> [Exercise task 1]: Using the post on CMOS and CCD camera sensors, decide whether each statement agrees with it: (a) CCD sensors are read line by line; (b) the writer owns Canon lenses; (c) some cameras now take ten to twenty frames a second. Answer yes or no for each, and quote the words of the text that decide it.

CMOS vs CCD Camera Sensors


A few days ago I watched a video of a photographer talking about CMOS versus CCD sensors*. Nearly all digital cameras nowadays have CMOS sensors, and the advantage of them apart from any other consideration is the speed with which the signal can be taken off the sensor and stored on the card.

The faster the signal can be taken off the sensor, the faster the camera can take photos one after another. It is not uncommon now for cameras to be able to take anywhere from ten to twenty frames a second.

And a photographer might want to take many photos in rapid succession for rapidly-changing events such as gymnastics, or wildlife in motion.

CMOS sensors can transfer information of the card in one batch. In comparison, CCD sensors are read line by line, so cameras cannot read photos from the sensor to the card at the same rate. If the information is still on the sensor, the photographer cannot take the next shot until the data has been transferred.

So why the interest in CCD sensors?

Well, the photographer in the video thought the photos from CCD sensors had a certain quality, a more film-like quality than photos from CMOS sensors.

I decided I wanted to find out for myself. I have Nikon lenses, so it made sense to buy a used Nikon camera with a CCD sensor.

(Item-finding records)
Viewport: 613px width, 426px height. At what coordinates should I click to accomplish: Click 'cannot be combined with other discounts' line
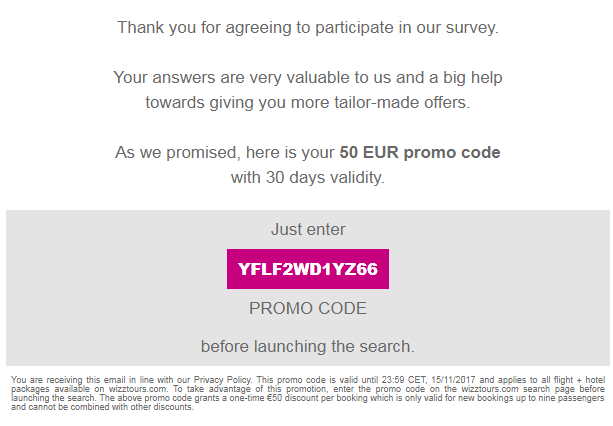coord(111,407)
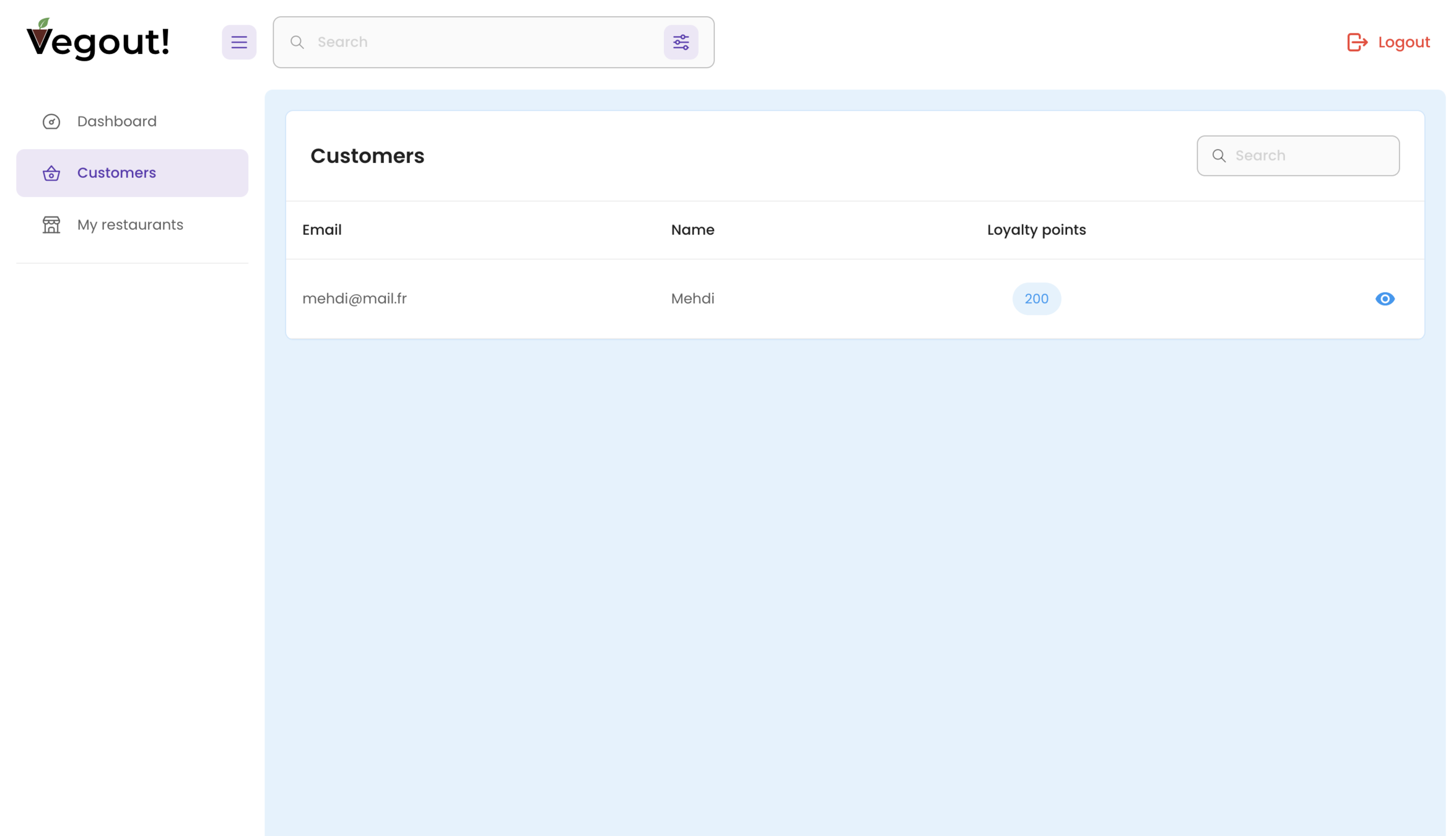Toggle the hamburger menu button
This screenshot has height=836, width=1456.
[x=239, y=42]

> [Exercise task 2]: Rewrite the item-finding records above with "discounts" replaced by "offers", changing nothing else and leaving out the pictures.

> [Correct answer 1]:
(a) Yes: "CCD sensors are read line by line"
(b) No: "I have Nikon lenses"
(c) Yes: "It is not uncommon now for cameras to be able to take anywhere from ten to twenty frames a second."

> [Correct answer 2]:
Viewport: 613px width, 426px height. At what coordinates should I click to accomplish: Click 'cannot be combined with other offers' line
coord(111,407)
Toggle the hamburger menu button
This screenshot has height=836, width=1456.
[x=239, y=42]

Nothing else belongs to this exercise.